Do you stand and read all the lovingly crafted copy on the front and back of the product? Do you admire the beautiful design, the quality of the packaging, all the little details that make up the lovely looking thing in front of you?
Of course you don’t.
Three-quarters of a second is probably overstating how long it takes people to make the decision. That’s why all those elements are critical, as subconsciously people have noticed those things.
Done right though, packaging copy can cause a reaction. I mean, you could hardly ignore these:
I think Oatly is probably the 21st-century version of innocent, who impacted how packaging copy was written for many years after. There’s plenty of words on these boxes, making even the dull regulatory type information relatively interesting.

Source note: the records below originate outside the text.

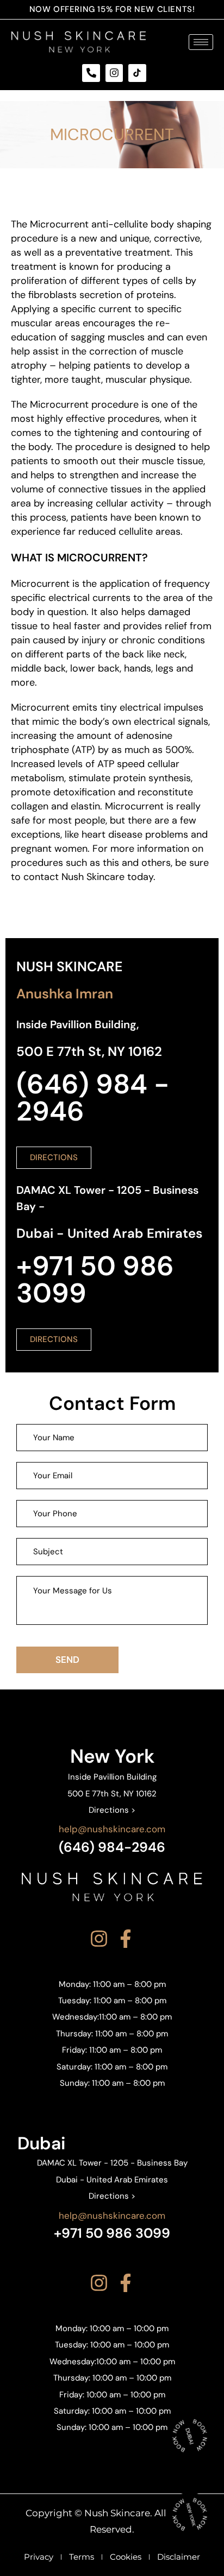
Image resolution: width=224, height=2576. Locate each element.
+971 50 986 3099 (112, 2233)
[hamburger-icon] (201, 42)
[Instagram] (114, 72)
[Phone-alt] (90, 72)
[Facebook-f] (125, 1938)
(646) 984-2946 (112, 1847)
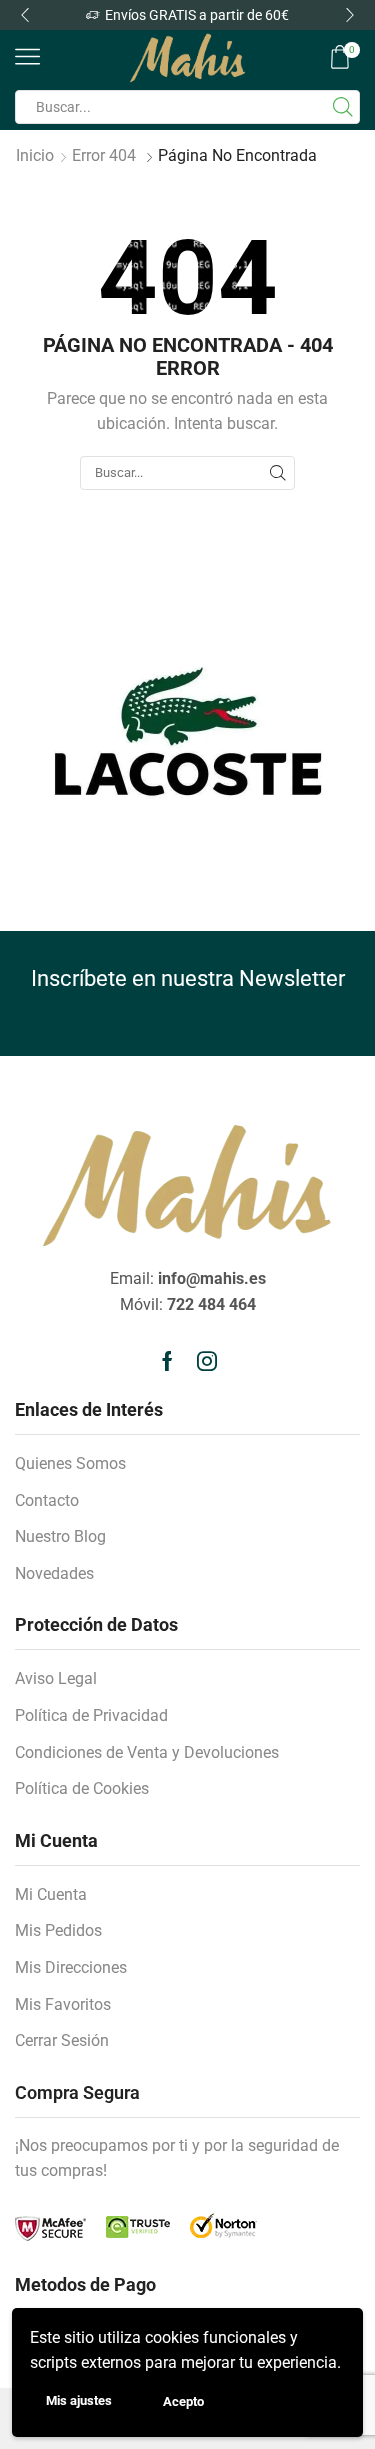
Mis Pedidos (58, 1930)
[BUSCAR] (278, 473)
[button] (25, 15)
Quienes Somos (70, 1463)
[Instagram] (207, 1361)
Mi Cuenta (51, 1894)
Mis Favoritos (63, 2004)
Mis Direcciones (71, 1967)
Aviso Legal (56, 1678)
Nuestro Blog (60, 1536)
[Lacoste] (187, 731)
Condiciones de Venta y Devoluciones (147, 1752)
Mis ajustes (79, 2400)
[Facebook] (167, 1361)
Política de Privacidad (91, 1715)
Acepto (183, 2401)
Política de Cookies (82, 1788)
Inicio (35, 155)
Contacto (47, 1500)
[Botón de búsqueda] (343, 107)
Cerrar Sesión (62, 2040)
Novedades (54, 1573)
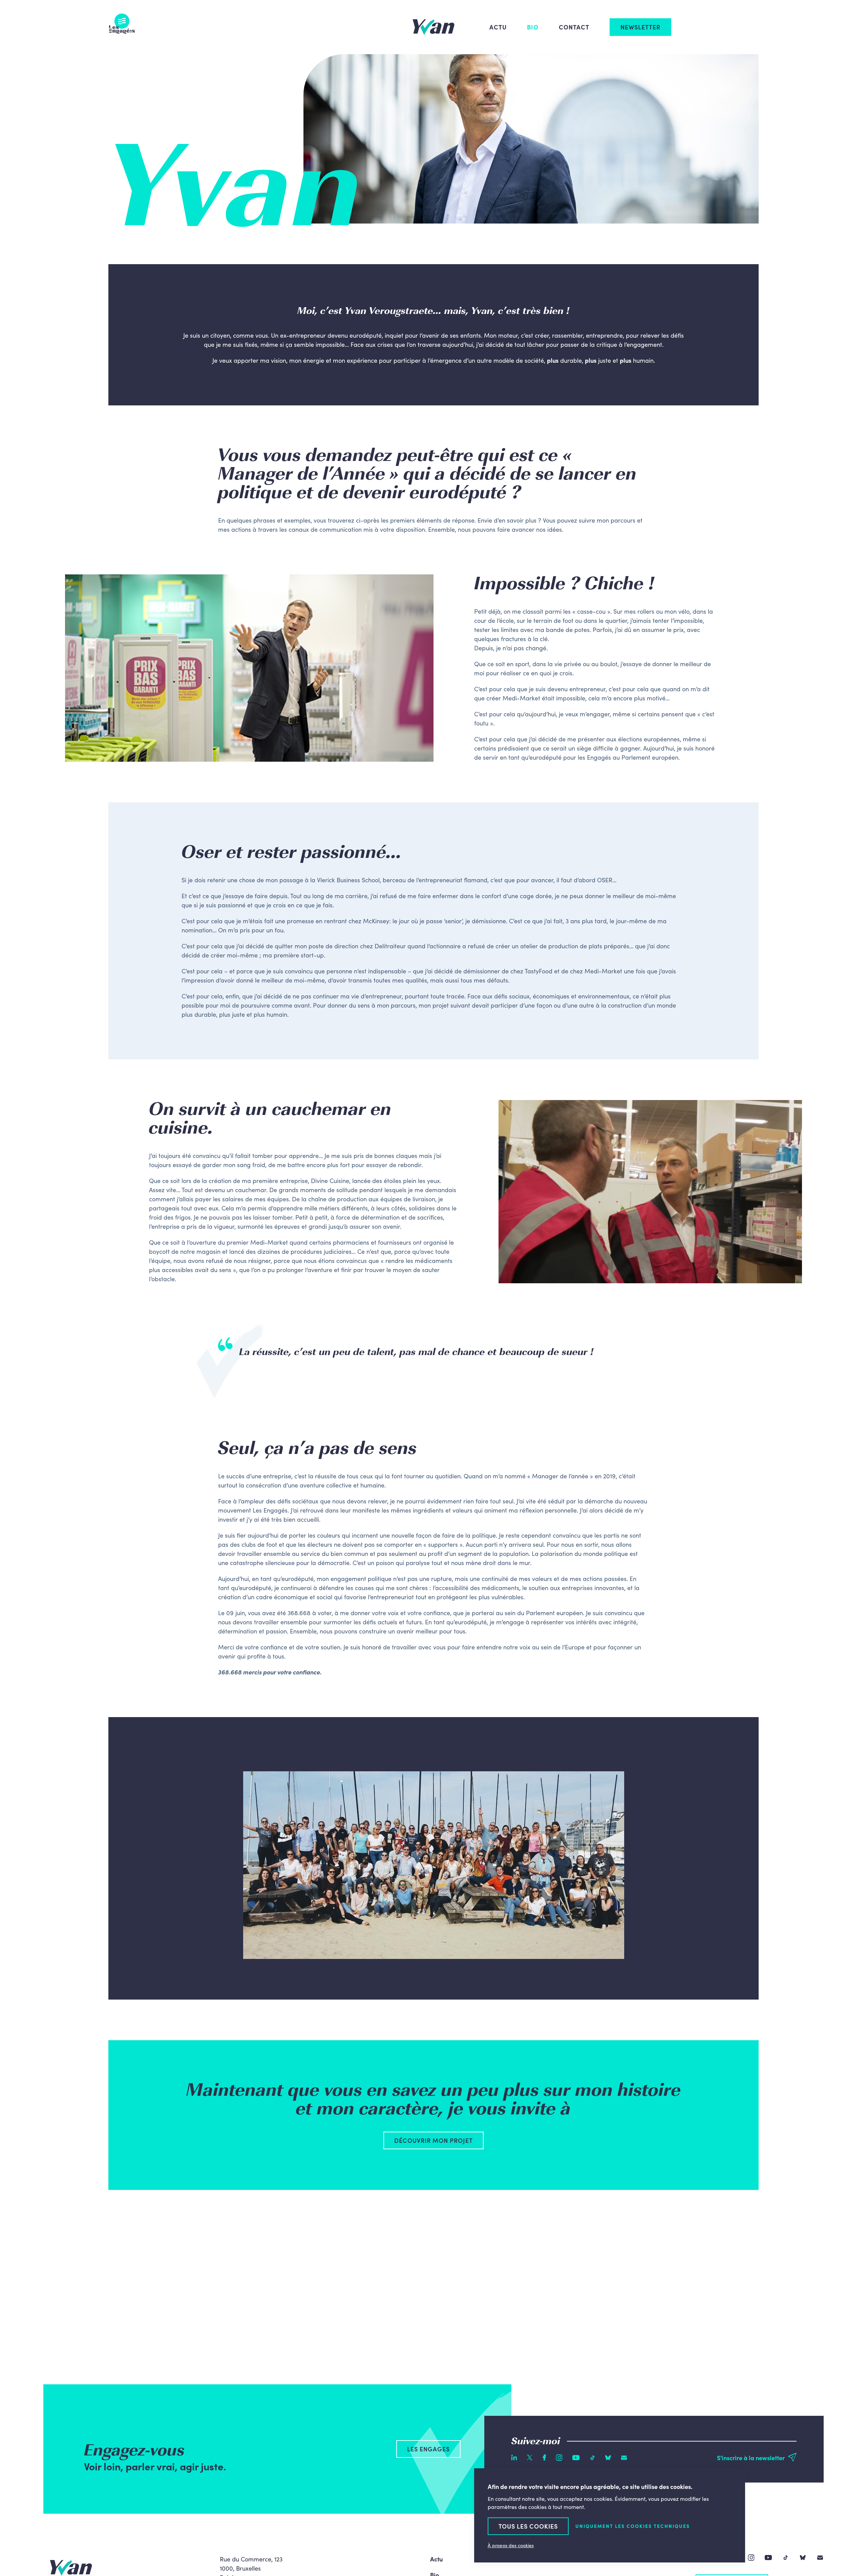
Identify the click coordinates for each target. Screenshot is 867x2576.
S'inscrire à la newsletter (751, 2457)
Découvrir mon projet (433, 2140)
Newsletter (640, 27)
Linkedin (514, 2457)
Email (624, 2458)
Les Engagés (121, 24)
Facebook (544, 2457)
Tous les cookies (528, 2526)
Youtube (576, 2457)
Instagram (559, 2457)
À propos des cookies (511, 2545)
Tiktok (592, 2457)
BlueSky (608, 2457)
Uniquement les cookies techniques (632, 2526)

Simple, straightforward, ingredient-led. Pretty much all you need to know about how The Ordinary write their copy. Stripped back in every sense, from packaging to words. You know it’s impactful when you can see other brands drawing parallels.
I think this style goes across quite a few categories in Waitrose, but I’ve always liked the simplicity. Most people will just look at the herbs themselves, or the name. If they dig deeper for a millisecond, the information is interesting but snappy.
There are so many examples I could pick from my favourite spirit category. What I love about this one is getting all the elements working together: clever use of graphics, choiceful selection of words. Sometimes less is really more.
There’s never been anything minimal about the use of packaging copy by Soap & Glory. Clever, witty, smile-inducing and hard to ignore.
What can you learn from these brands for your packaging copy?
It doesn’t matter what category or industry you’re in, there’s something to learn from everything around you. There are also constraints, regulations, requirements that are specific to the area you work in as well. That doesn’t mean they have to rule what you do. All the examples above understand their regulatory frameworks but make them work for them.
Before you start, I have six key things for you to consider before you get started, as the set up to making stand out packaging copy:
Number one: Everyone can write
Ignore what they told you at school, at university. You can write. You might choose not to write, but if it’s your job to write packaging copy, then you can.
Number two: A blank screen or page is scary
Trust me, I’m a writer. I have the fear of the blank screen too.
Number three: Don’t waste your words
No product is ever low-quality. Nothing is ever last to market. No one says they are not innovative. Don’t waste your words or your customer’s time by saying your product is high-quality, innovative or first to market. If that’s all you’ve got to say, then maybe you need a rethink.
Number four: Keep it brief
I’ll qualify that. Keep it as brief as it needs to be when it needs to be. If it’s a warning to avoid life and death or serious maiming, don’t miss anything out. If you’re on your third paragraph about a washing up liquid, it’s time to find the delete button.
Number five: Don’t lie
This isn’t just about packaging copy, although it applies here. In an age of ever-increasing expectations of transparency, if you don’t lie, then there’s nothing to get caught out on.
Number six: Be creative
I think what the examples show is that just because your packaging copy doesn’t have long to grab someone’s attention doesn’t mean it should be dull. Far from it. Find your voice and really use it. Don’t try to be anyone else, and don’t be dull.
Stand out whatever your industry
Finally, of course, it’s difficult if your product is in a highly regulated sector. There are limits to the creativity you can apply to your copy. For everyone else, there is no excuse not to create something memorable, something with stand out.
If you’ve only got 0.75 seconds, make it count.